### Task to complete
Reproduce the rows word for word, from the line with "You are a computer-use agent." through the end of the rows, and leave the pictures out.

### Entries shown
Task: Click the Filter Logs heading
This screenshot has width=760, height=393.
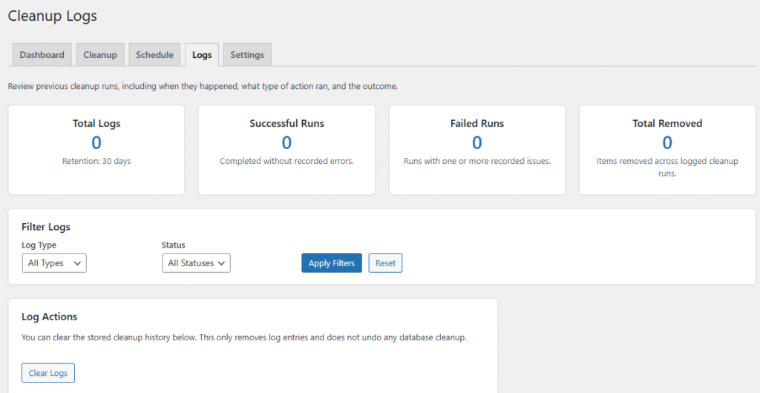Action: coord(46,227)
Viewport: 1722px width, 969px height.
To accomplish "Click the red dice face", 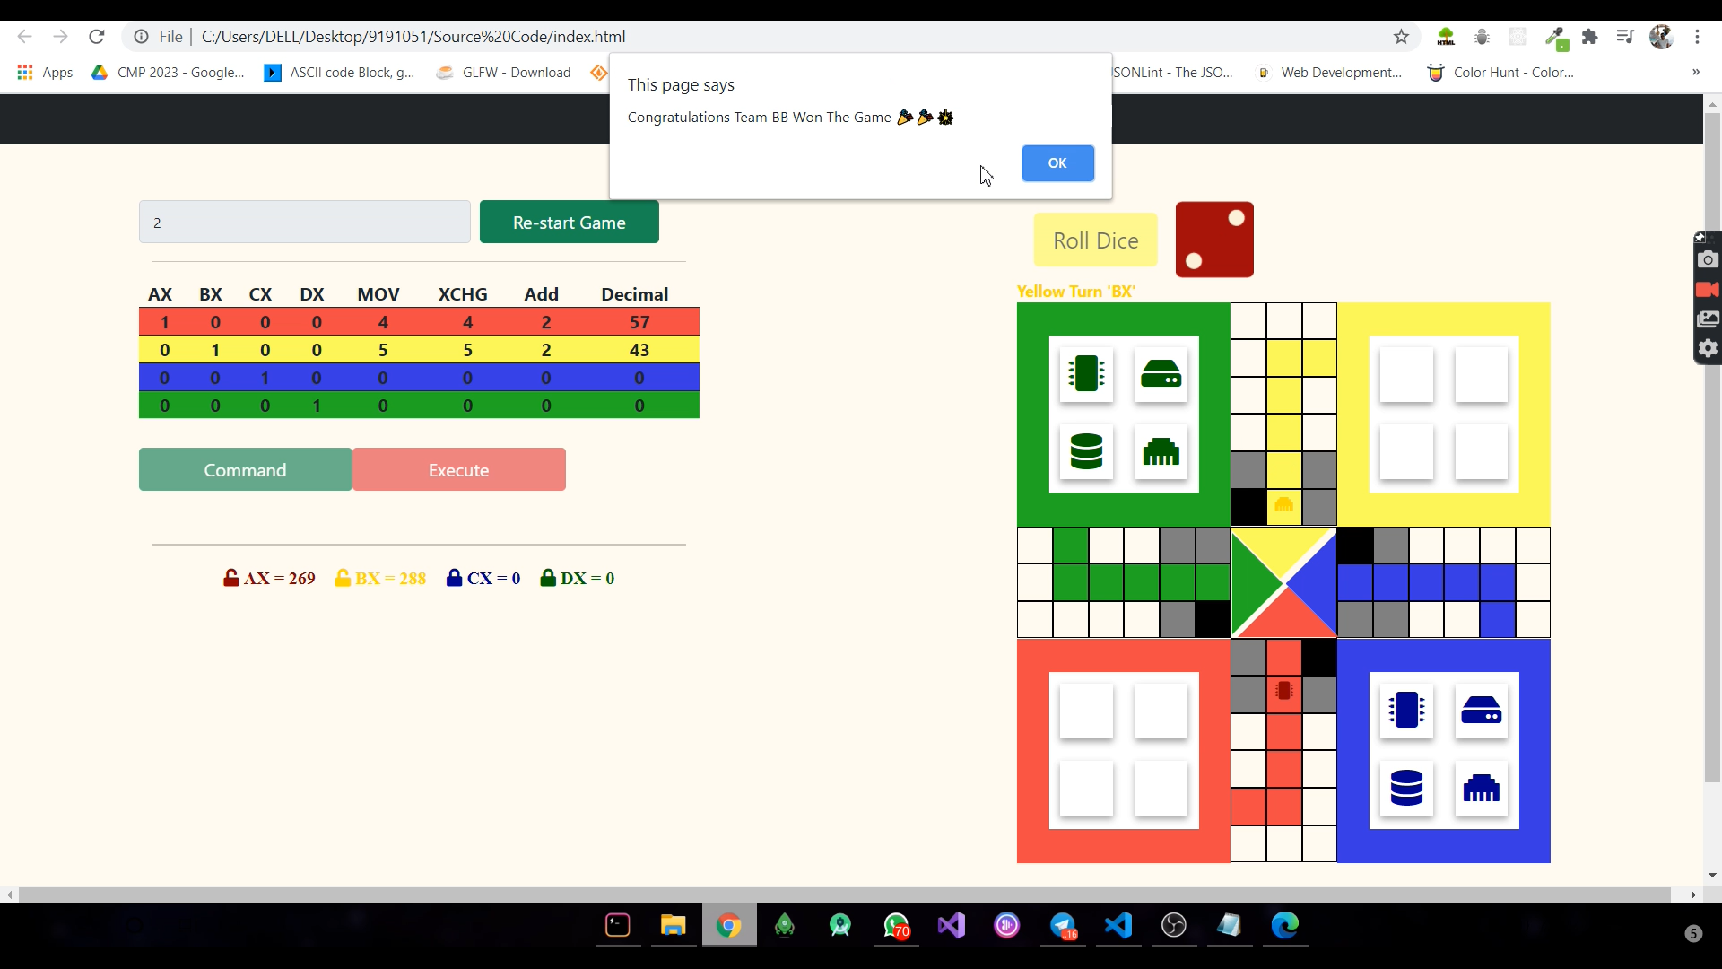I will coord(1214,240).
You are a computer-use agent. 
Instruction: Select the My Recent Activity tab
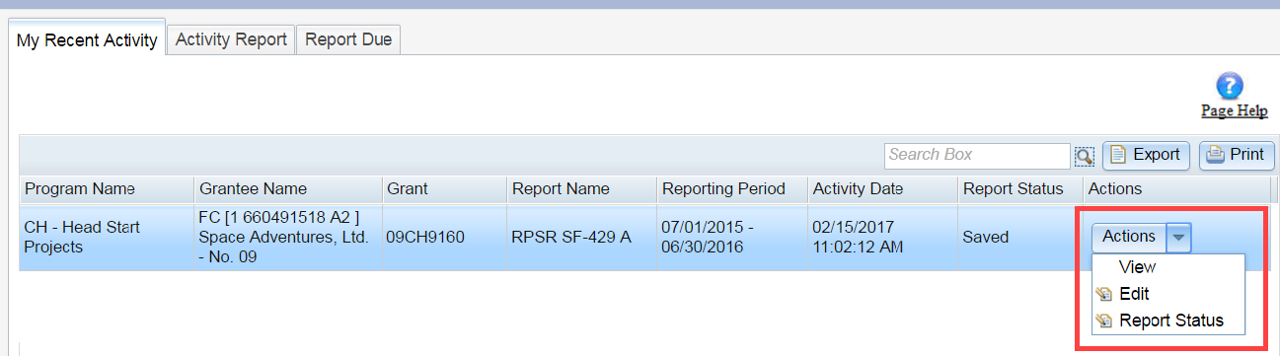point(87,40)

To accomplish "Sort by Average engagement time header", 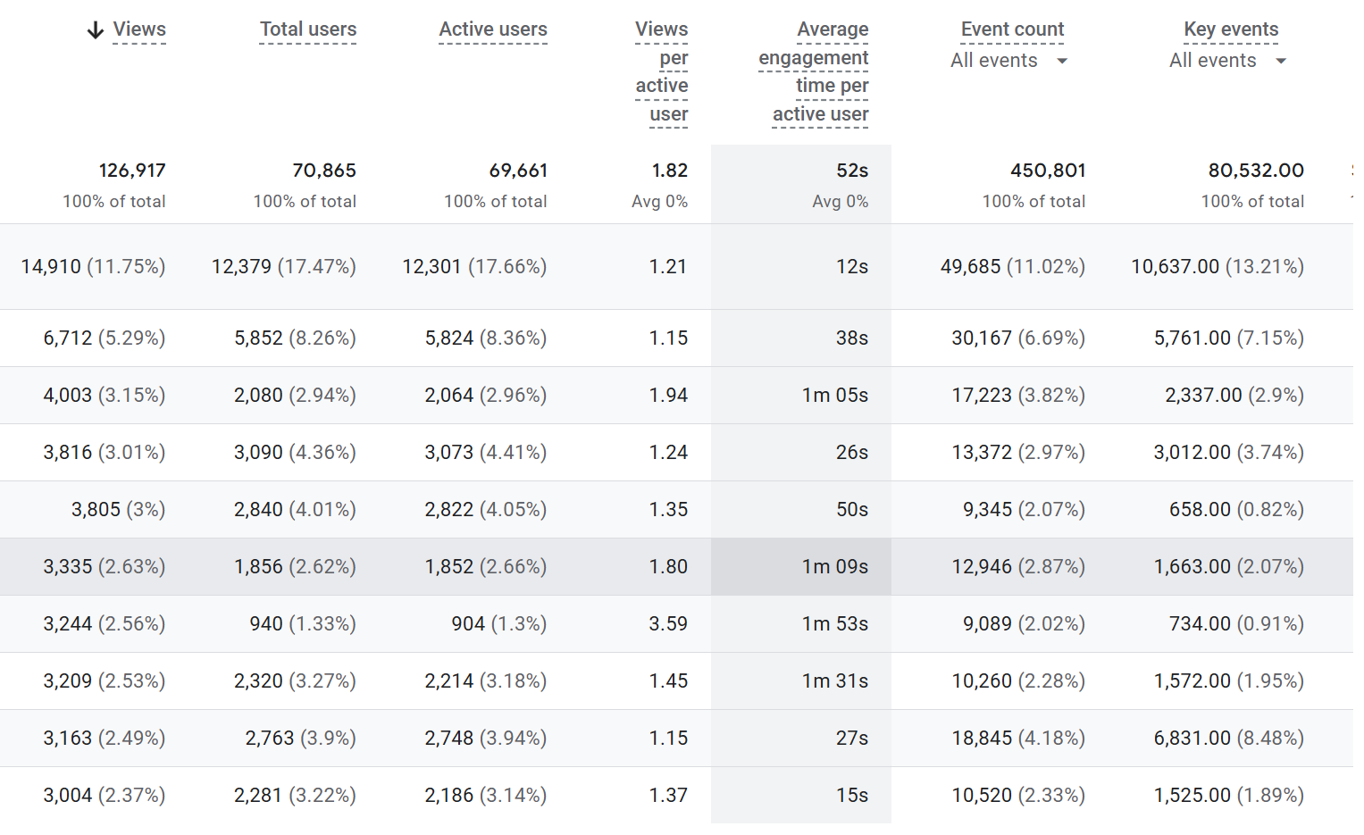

### Solution
You are a computer-use agent. 
Instruction: Select the My Recent Activity tab
point(87,40)

To accomplish "Sort by Average engagement time header", 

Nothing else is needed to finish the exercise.